Extracted data entries
________
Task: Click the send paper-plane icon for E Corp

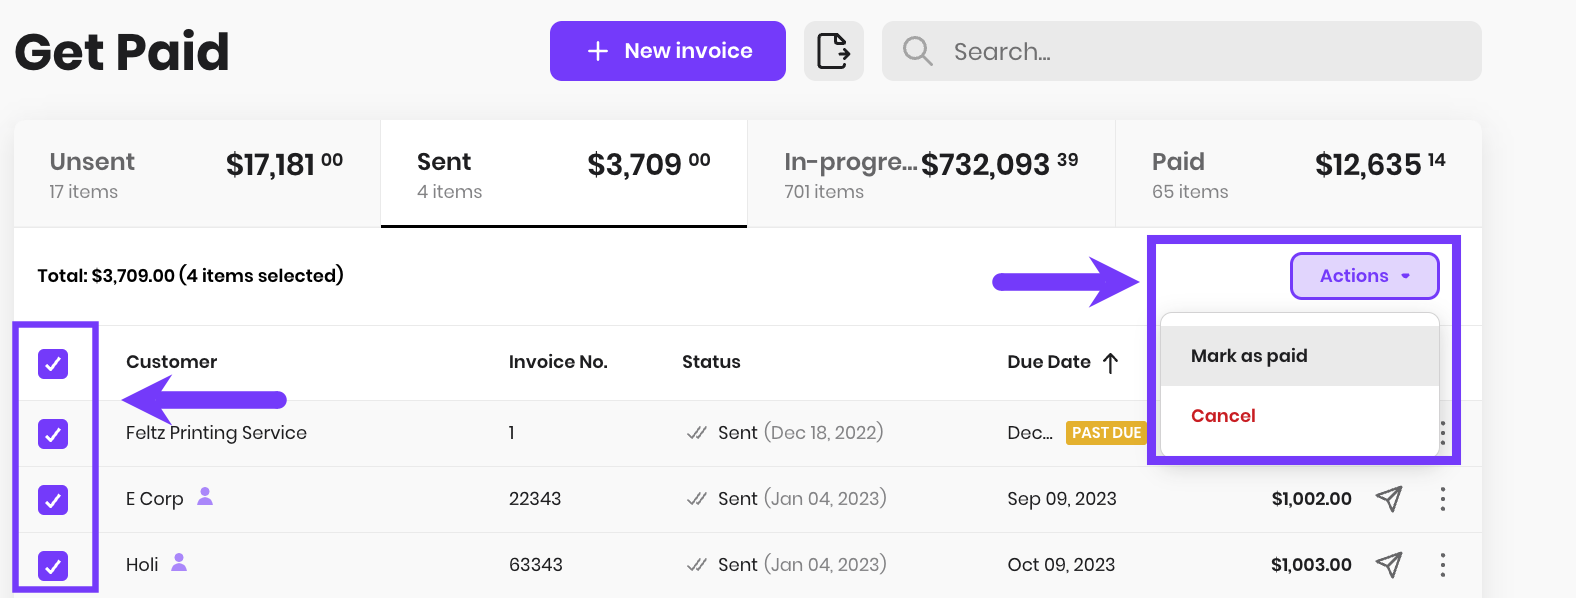Action: [1389, 498]
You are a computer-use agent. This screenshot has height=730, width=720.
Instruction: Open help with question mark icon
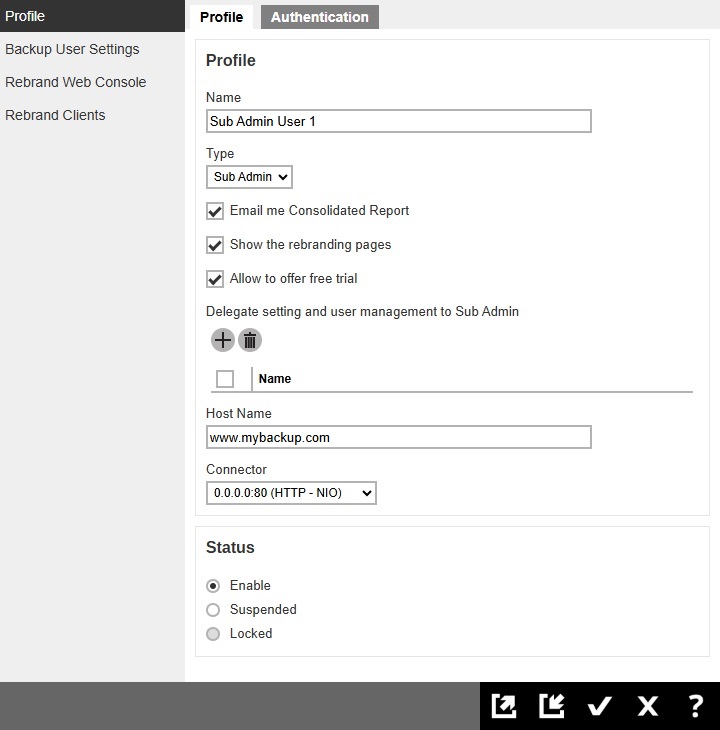[696, 706]
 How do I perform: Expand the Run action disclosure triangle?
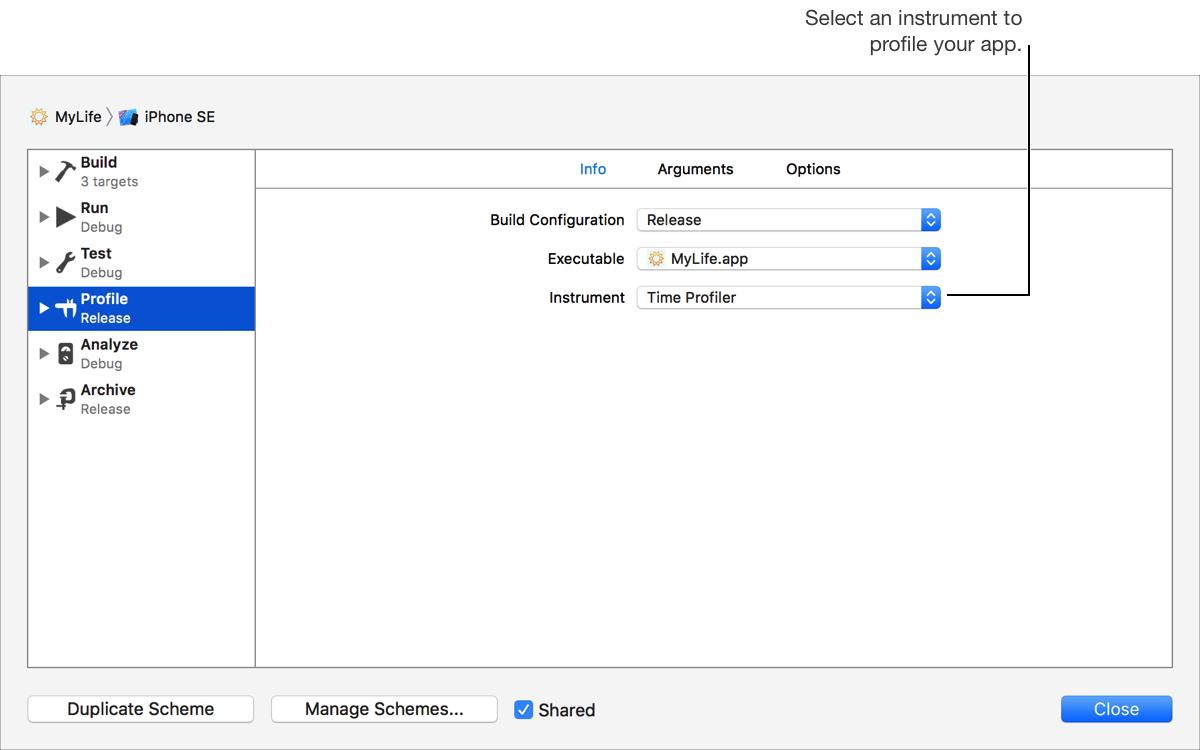point(44,217)
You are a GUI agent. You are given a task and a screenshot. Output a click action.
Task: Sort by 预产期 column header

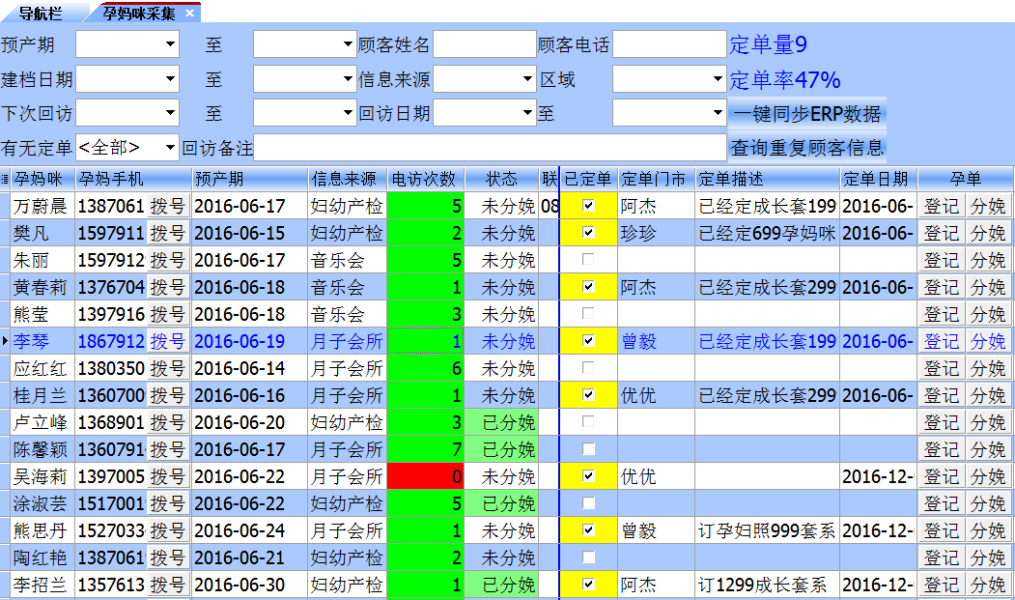coord(249,179)
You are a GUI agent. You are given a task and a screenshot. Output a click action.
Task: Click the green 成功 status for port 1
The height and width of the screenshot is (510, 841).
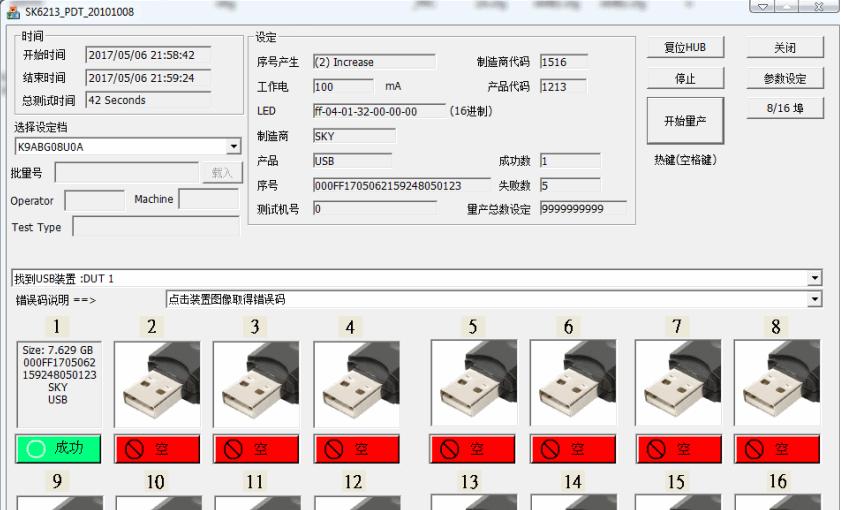pos(57,450)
________
Your instructions: A word-for-word copy of the data, without its pictures, is what is needed.

Result of this task:
Task: Click the send paper-plane icon for E Corp

Action: [1389, 498]
You are a computer-use agent. This screenshot has height=730, width=720.
Instruction: Open help with question mark icon
[696, 706]
 How do I perform: Expand the Run action disclosure triangle?
point(44,217)
You are a GUI agent. You are given a task and a screenshot. Output a click action.
Task: Sort by 预产期 column header

coord(249,179)
You are a GUI agent. You are given a task and a screenshot. Output a click action.
Task: Click the green 成功 status for port 1
The height and width of the screenshot is (510, 841).
pos(57,450)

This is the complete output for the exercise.